Осмотрев острог, воевода сказал, что пора уже готовить лес не только для строительства нового города, но и для обновления острога. Ров углубить так, чтобы он стал каналом, в который пойдет вода из речки Белой. Трубы надо очистить.
Крестьянский начальник посмотрел на затянутое тучами небо:
— Князь, повинности крестьянам нельзя умножить, ныне чертовщина творится: посевы гибнут, трава гниет, зимой подохнут лошади да коровы, а о себе уж и не печалуемся.
— Верю, — сказал воевода, — наслышан, однако незаконные верши и силки твои землепашцы ставить успевают, стало быть, о конце близком не думают, да и время находят.
Повернули обратно. Возле одной избы князь спешился, постучал в окошечко:
— Люди добрые, кваском не попоите?
Вышла женка в одежках, аграментом украшенных, с поклоном подала воеводе берестяной ковш.
Воевода попил кваску, потом решил зайти в избу:
— Ну, как тут живете? Ну-ка?
В красном углу увидел иконы доброго письма, изба сложена из толстенных бревен, такое в Сибири лишь и увидишь, крыша сотворена «с боем», бревна стесаны под углом и получилась бойница, из коей можно стрелять, не рискуя быть пораженным вражьей стрелой. Были в избе сабли и пики.
— Муж твой — казак?
— Шорник, — ответила женка, — а без железа у нас нельзя. У нас все тут не хуже казаков стреляют и рубятся.
— Что же, хвалю, — сказал воевода. Вышел во двор, оглядел двойной тын и прочее, сказал: — Чистая крепость!

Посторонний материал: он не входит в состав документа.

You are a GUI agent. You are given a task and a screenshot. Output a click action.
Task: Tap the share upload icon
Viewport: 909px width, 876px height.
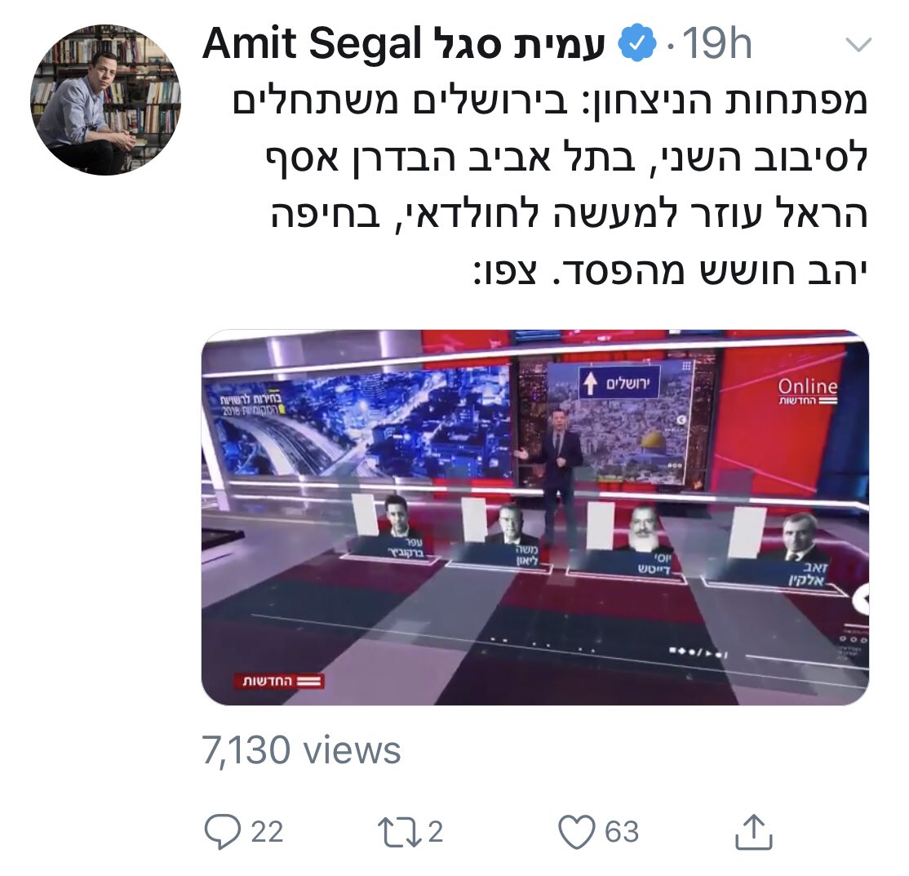(754, 832)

Он удивлялся здешним храмам. Высокий тын, а вход через звонницу, коя, по сути, — ворота крепости, узкие бойницы-окна звонниц — на земле, а под куполом храма площадка, с коей можно вести огневой бой. В каждой из здешних церквей было по две трапезных. Мужчины молились в правом приделе, трапезная мужская тоже была справа, женская же — наоборот. Обе трапезные отделялись от моленного пространства резными решетками. В царские дни к обеду здесь давали вино. А в случае осады в трапезных готовили еду для защитников церкви. И трудно было ее взять. Поначалу бились на подступах ко двору, потом во дворе, а уж после запирались в церкви, где достаточно было оружия и еды и был колодец.
Проехали в другой конец города, мимо воеводской канцелярии, царских погребов и складов, тюремного и посольского дворов, к другим воротам. С высокого мыса открывался вид на уржатские нивы, на женский монастырь на Юртошной горе, на дальние леса. В женской обители жили монашки-черницы, престарелые женки убитых казаков. Причудливо извивалась лента реки Ушайки, с мельничными плотинами, мостовыми переходами. Неподалеку от Богоявленской церкви и Нижнего посада Ушайка образовывала кольцо, внутри которого был остров, а ближе к горе было широкое Ушайское озеро. Ушайка ближе к устью разделялась на два рукава, оба они впадали в Тому-реку, а меж этими рукавами жили бухарцы, своей слободой.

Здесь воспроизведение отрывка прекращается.